The OUTPACE program allows students to enter the world of plant pathology and seek to further understand the complex process of plant disease resistance. Lectures on bacteria introduced the process of defense that plants go through while in attempt to combat bacterial infections including gene regulation and a hypersensitive response. Bacteria Pseudomonas syringae is a bacteria that infects a very wide range of common plants, one which most have seen but may not fully understand. Details about the infection have been studied and are reported by many different scholarly articles that can easily be found online. Bacteria and other pathogens usually infect through a vulnerable area, such as a physical wound, to begin the infection process. Once inside the plant, invaders use many different defensive strategies to sneak its way out of being killed off.

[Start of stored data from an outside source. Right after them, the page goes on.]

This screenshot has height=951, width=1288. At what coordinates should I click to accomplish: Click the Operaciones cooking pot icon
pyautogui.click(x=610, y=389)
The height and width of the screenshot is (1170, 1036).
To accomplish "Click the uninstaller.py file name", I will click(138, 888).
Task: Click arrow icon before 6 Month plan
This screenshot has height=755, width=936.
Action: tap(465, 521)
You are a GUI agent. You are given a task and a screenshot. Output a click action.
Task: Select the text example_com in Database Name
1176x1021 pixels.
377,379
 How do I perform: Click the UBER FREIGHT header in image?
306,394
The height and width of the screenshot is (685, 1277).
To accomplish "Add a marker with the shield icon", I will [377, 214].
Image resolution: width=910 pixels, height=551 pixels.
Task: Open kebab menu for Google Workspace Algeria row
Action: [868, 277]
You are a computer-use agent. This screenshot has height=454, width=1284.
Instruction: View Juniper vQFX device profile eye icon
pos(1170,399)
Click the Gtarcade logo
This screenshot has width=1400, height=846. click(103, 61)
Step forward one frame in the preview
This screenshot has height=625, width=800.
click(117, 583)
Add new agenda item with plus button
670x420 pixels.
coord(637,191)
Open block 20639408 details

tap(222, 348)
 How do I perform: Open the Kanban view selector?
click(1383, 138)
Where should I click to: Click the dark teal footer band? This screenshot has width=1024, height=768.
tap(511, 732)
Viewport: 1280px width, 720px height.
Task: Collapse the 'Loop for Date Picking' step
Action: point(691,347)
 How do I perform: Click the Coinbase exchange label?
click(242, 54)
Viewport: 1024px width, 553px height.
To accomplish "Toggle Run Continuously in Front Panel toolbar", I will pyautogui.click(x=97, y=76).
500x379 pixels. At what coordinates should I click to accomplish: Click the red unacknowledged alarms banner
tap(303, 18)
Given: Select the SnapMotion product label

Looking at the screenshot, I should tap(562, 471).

This assignment followed two lab sessions in which Arabidopsis plants were infected with Pseudomonas syringae, bacterial cultures were grown, and then colonies were counted. The experiment began with small Arabidopsis plant leaves being infected with a needless syringe via the stomata on the bottom side of the leaf. The forcing of the liquid holding bacteria made it more likely that the leaf would become infected compared to any other pathway. Two type of Arabidopsis plants were used, including a npr-1 plant that is genetically mutated to be disease susceptible, and the Col-0 plant that is disease resistant. Theoretically, there should be more evidence of bacterial infection on the npr-1 plants than the Col-0 plants show.
Two days after the Pseudomonas injection the plants were revisited and proof of infection was limited at best. Most plants did not seem sick, and the infected leaves were only noticeable because they were labeled beforehand. The process to grow bacterial cultures began with obtaining samples from both the npr-1 and Col-0. Eight samples of each type were homogenized and then the sample was diluted. After obtaining the two dilutions, the two cultures were now ready to be grown on KB plates.
Four vials of five dilutions from each plant type were grown on two plates that allowed for a total of 20 colonies to be observed for each person.
This experiment was concluded after the most dilute colony was counted and the data was entered into an excel spreadsheet pre-fromulated to graph results from our npr-1 compared to our Col-0 colonies. Only one person had ideal results, and the rest of the colonies had not had time to fully develop due to severe time constraints. The colonies will be revisited in a few days and hopefully better outcomes will be present. Overall, the experiment was very fun, a little frustrating (due to small plants), and rewarding. Our class got to practice valuable lab skills and we were all very thankful to learn to grow bacterial cultures.